Headshot, Huda AkefHuda Akef is a PhD candidate planning to defend her dissertation and graduate in Summer 2025. Before finding her way to HDFS, she started her academic journey with a B.S. in Electronics Engineering with a minor in Computer Science from the American University in Cairo. After working as an engineer for a telecom operator in Egypt for a few years, her emerging interest in the social sciences led her to a renewed academic path in the US. She completed a Master of Education in Human Development and Psychology at the Harvard Graduate School of Education. While applying for PhD programs the following year, she worked as a research assistant in the Social Learning Lab in the Psychology Department at Stanford University, contributing to studies investigating how children’s social interactions shape their learning.

Huda’s interest in parenting in different cultural contexts drew her to the UConn HDFS PhD program to work with Dr. Charles Super and Dr. Sara Harkness. Recognizing the scarcity of research on Egyptian and Arab families, she designed and implemented a qualitative study to explore child rearing, parenting practices, and parent-child relationships in an upper middle-class community in Cairo, Egypt, while working on her project for the Culture, Health, and Human Development (CHHD) certificate. Building on her analysis of the interview data, she developed her research interests further and gained deeper understanding of how religion informs parenting, shapes family life, and intertwines with culture. Her interest in the intersection of research on religion and families, specifically in understudied Majority World populations, drew her to scholarship from different social science disciplines. In her dissertation, she’s critically examining how religion has been studied in relation to families utilizing a decolonial lens, in addition to examining how religion shapes parental ethnotheories and family life through her interview data with Muslim Egyptian parents. While working on her dissertation, Huda is also working part time at the Social Research Division at Employment and Social Development Canada. As part of a team focusing on disability and accessibility, she’s working on quantitative research projects examining the experiences of persons with disabilities in Canada using national datasets such as the Canadian Survey on Disability and the General Social Survey.
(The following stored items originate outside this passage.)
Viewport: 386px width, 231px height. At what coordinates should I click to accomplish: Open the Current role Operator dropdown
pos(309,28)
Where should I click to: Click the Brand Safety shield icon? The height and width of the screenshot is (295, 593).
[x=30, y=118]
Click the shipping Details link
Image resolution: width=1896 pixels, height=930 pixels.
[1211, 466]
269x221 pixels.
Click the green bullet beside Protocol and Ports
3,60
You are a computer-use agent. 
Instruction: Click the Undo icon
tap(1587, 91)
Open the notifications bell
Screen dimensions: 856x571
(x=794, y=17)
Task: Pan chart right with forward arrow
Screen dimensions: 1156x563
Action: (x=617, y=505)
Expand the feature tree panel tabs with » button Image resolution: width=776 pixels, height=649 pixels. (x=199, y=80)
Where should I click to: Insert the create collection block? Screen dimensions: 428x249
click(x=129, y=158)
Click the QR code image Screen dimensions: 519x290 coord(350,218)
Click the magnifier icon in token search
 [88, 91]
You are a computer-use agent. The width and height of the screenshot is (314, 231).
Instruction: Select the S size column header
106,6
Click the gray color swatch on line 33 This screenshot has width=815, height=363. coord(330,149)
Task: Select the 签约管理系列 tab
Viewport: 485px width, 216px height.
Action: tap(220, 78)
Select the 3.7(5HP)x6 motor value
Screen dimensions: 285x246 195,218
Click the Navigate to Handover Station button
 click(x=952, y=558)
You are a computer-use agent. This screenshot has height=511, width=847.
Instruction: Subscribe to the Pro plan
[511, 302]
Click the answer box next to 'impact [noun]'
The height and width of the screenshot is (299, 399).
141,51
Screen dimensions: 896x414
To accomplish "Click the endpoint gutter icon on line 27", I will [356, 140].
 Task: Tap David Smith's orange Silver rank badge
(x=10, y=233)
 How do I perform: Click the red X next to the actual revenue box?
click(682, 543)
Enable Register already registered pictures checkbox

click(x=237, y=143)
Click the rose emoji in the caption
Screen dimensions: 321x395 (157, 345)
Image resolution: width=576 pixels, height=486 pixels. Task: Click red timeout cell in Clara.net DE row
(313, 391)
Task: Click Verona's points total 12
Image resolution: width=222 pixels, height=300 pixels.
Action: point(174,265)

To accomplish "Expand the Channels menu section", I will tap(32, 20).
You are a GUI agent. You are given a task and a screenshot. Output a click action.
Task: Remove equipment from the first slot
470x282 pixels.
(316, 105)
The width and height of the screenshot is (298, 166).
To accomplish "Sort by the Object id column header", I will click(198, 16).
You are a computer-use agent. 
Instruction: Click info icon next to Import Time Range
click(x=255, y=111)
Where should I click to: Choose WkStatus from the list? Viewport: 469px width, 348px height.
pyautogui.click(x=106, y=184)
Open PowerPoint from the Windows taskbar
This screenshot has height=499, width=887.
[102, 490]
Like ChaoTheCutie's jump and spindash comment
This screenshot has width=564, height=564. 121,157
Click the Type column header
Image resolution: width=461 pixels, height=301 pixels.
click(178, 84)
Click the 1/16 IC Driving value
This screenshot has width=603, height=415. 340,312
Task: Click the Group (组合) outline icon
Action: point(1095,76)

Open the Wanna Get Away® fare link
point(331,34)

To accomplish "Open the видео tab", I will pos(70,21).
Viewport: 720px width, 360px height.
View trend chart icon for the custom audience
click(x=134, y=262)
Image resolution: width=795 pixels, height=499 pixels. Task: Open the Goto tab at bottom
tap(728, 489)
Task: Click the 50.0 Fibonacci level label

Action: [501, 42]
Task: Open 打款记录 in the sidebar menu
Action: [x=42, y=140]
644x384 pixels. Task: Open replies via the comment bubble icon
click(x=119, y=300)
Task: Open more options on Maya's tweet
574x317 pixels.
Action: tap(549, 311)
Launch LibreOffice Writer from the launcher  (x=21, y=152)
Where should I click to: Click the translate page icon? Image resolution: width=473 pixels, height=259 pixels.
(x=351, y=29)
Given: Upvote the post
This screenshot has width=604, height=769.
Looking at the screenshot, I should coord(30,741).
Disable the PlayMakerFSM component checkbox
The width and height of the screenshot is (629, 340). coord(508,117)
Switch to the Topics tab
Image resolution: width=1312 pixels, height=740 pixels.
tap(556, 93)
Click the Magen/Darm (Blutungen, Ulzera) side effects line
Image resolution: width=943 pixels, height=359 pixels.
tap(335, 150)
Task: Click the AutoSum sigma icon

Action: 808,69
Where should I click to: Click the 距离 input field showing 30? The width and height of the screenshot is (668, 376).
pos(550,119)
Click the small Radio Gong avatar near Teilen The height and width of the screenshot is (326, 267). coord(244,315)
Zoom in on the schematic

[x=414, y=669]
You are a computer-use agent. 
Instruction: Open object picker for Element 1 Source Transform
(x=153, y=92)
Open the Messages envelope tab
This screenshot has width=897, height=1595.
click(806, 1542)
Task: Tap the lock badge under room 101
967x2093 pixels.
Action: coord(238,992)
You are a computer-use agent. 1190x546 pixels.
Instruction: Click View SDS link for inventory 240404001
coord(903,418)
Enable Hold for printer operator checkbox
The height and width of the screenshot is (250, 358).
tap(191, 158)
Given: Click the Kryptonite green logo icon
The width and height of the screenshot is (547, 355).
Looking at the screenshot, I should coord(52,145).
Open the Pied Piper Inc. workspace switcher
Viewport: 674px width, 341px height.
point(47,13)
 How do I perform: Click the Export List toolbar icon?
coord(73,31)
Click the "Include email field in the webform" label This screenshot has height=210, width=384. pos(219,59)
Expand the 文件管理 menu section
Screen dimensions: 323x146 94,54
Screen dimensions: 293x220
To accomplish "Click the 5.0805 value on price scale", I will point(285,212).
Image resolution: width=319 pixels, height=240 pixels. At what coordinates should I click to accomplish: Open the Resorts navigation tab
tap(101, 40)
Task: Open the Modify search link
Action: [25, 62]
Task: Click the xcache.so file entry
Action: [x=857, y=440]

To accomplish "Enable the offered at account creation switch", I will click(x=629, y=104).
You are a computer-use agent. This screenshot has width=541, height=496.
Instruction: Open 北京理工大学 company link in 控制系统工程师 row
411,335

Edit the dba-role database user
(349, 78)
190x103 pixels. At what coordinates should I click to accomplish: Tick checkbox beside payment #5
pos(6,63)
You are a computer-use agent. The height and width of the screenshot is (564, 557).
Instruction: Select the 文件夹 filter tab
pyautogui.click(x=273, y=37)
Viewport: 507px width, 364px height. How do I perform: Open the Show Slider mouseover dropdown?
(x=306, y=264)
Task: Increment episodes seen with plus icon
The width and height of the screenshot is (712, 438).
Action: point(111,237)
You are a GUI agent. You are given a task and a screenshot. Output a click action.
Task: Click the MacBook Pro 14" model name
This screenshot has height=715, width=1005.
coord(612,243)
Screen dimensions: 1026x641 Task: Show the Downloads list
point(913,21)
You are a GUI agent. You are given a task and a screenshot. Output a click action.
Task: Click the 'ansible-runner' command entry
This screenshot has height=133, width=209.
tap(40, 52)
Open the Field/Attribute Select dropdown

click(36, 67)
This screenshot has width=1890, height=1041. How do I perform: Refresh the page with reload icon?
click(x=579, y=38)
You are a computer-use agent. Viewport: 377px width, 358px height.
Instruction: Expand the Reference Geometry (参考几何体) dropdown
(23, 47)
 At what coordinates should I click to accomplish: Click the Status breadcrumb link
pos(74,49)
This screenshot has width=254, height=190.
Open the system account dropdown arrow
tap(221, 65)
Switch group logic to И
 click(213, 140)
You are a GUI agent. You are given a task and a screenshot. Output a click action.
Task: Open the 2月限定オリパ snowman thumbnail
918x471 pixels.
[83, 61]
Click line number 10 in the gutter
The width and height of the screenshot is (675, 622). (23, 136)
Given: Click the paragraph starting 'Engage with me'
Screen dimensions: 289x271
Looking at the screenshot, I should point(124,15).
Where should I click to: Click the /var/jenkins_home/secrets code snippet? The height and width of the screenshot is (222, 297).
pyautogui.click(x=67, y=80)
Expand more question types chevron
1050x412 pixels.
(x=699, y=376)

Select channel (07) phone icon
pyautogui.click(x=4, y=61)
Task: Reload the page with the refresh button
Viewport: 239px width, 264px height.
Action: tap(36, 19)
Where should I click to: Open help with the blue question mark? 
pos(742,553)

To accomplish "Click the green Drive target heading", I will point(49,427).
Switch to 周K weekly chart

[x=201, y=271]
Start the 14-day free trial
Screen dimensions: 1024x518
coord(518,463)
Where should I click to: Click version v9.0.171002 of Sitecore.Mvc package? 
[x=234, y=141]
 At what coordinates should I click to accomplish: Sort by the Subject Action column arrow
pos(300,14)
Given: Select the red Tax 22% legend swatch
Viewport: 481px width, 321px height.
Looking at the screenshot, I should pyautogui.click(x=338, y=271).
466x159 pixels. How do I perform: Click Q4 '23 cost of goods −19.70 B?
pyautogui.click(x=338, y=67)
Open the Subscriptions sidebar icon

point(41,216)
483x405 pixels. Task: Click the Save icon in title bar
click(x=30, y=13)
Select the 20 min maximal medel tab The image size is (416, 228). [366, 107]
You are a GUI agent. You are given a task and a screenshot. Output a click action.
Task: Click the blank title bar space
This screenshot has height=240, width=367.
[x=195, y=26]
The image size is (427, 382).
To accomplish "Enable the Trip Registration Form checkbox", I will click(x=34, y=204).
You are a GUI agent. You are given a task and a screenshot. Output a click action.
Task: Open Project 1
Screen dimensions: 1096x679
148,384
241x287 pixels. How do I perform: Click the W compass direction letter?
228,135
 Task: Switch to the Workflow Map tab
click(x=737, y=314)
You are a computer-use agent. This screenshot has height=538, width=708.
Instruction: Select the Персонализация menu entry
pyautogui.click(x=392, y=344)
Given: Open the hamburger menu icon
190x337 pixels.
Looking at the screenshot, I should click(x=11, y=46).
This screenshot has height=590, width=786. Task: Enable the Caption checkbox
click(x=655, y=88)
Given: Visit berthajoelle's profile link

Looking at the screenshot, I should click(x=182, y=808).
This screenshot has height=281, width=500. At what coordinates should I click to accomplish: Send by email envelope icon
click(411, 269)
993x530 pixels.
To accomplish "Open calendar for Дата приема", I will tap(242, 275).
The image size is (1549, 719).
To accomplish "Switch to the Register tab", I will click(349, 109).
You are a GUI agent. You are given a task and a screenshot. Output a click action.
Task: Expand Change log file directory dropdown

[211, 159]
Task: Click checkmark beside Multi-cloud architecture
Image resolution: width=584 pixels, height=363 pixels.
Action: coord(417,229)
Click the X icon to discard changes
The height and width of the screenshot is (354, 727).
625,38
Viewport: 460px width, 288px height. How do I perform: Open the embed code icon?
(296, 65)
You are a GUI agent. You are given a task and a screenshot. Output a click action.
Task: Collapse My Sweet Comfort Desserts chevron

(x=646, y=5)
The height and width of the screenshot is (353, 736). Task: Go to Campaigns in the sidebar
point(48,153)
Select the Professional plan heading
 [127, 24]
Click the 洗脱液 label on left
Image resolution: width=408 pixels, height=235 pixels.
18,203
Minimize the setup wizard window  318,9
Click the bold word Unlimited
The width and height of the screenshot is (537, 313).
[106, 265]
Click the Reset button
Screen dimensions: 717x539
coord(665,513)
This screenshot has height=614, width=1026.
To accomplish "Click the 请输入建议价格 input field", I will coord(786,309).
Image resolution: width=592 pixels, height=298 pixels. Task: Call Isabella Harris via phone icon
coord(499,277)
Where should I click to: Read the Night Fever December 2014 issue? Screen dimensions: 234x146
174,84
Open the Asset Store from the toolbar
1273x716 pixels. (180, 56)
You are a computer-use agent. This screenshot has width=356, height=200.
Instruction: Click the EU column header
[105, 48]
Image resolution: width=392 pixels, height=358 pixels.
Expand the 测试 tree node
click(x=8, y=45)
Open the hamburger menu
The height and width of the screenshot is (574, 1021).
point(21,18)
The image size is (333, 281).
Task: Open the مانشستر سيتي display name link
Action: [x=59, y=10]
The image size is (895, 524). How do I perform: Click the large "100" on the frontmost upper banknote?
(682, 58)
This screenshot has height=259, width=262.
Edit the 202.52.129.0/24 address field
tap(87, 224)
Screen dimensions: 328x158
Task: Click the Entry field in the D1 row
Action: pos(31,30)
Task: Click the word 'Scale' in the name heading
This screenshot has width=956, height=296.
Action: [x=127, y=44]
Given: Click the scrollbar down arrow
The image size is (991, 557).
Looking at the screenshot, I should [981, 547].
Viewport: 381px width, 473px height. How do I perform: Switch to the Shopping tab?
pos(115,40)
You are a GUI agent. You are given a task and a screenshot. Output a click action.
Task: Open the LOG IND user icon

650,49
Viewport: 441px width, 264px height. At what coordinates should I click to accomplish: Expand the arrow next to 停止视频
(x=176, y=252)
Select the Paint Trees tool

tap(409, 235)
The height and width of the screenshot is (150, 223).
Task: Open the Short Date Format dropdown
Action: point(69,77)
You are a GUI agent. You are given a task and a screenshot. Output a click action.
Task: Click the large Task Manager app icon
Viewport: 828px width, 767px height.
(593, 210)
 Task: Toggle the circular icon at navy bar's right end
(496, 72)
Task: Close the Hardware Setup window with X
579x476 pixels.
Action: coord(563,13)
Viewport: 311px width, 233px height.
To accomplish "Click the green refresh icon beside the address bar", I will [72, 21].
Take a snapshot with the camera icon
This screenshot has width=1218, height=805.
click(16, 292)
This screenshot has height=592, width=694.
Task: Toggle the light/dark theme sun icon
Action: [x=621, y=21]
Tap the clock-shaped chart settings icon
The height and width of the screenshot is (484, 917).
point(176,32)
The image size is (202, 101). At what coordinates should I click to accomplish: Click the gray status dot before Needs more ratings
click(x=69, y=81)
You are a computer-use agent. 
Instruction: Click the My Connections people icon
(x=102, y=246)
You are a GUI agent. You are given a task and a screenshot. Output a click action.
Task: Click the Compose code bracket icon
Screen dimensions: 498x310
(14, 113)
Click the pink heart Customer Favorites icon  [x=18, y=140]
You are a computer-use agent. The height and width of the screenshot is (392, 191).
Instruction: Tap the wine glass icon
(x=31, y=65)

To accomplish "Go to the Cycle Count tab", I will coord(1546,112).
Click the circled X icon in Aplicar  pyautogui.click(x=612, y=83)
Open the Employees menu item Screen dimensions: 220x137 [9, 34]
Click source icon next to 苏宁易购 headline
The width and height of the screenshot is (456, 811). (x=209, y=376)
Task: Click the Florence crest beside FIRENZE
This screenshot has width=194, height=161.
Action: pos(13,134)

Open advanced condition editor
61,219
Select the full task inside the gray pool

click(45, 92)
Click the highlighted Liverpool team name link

Outside of her academic and work life, Huda enjoys walking with her dog Anisa, listening to many podcasts and audiobooks, watching TV shows, taking on occasional woodworking projects, and tending to her plants indoors in the winter or in her balcony garden over the summer.

Laura Donorfio heads up UConn Waterbury’s 3rd Annual Pride Party

Headshot, Laura Donorfio
Laura Donorfio

Laura Donorfio, Katherine Garcia (undergraduate student), and Joanna Szeto (UConn Alum) organized UConn Waterbury’s 3rd Annual Pride Party (4/1/25). This year’s theme was “Trans Rights are Human Rights” (National Trans Day of Visibility occurs on 5/31) and featured 2 UConn alum and 1 undergraduate student as keynote speakers: Matt Blinstrubas, Executive Director, from Equality CT (2009); Alderman Bilal Tajildeen, 5th District of Waterbury (UConn ‘12), and Tyler Rivera, Waterbury undergraduate student, sharing his life and trans experience. Over 17 community organizations and businesses from across Connecticut participated, sharing LGBTQIA+ resources and opportunities, including the health department with free STI testing. Also, UConn Waterbury’s Career Center, Library, and Student Health and Wellness (SHaW) shared essential LGBTQIA+ resources. Over 100+ students and faculty attended. The goal of the Pride Party is to be educational and to create a campus environment where all identities and all colors feel respected and welcomed.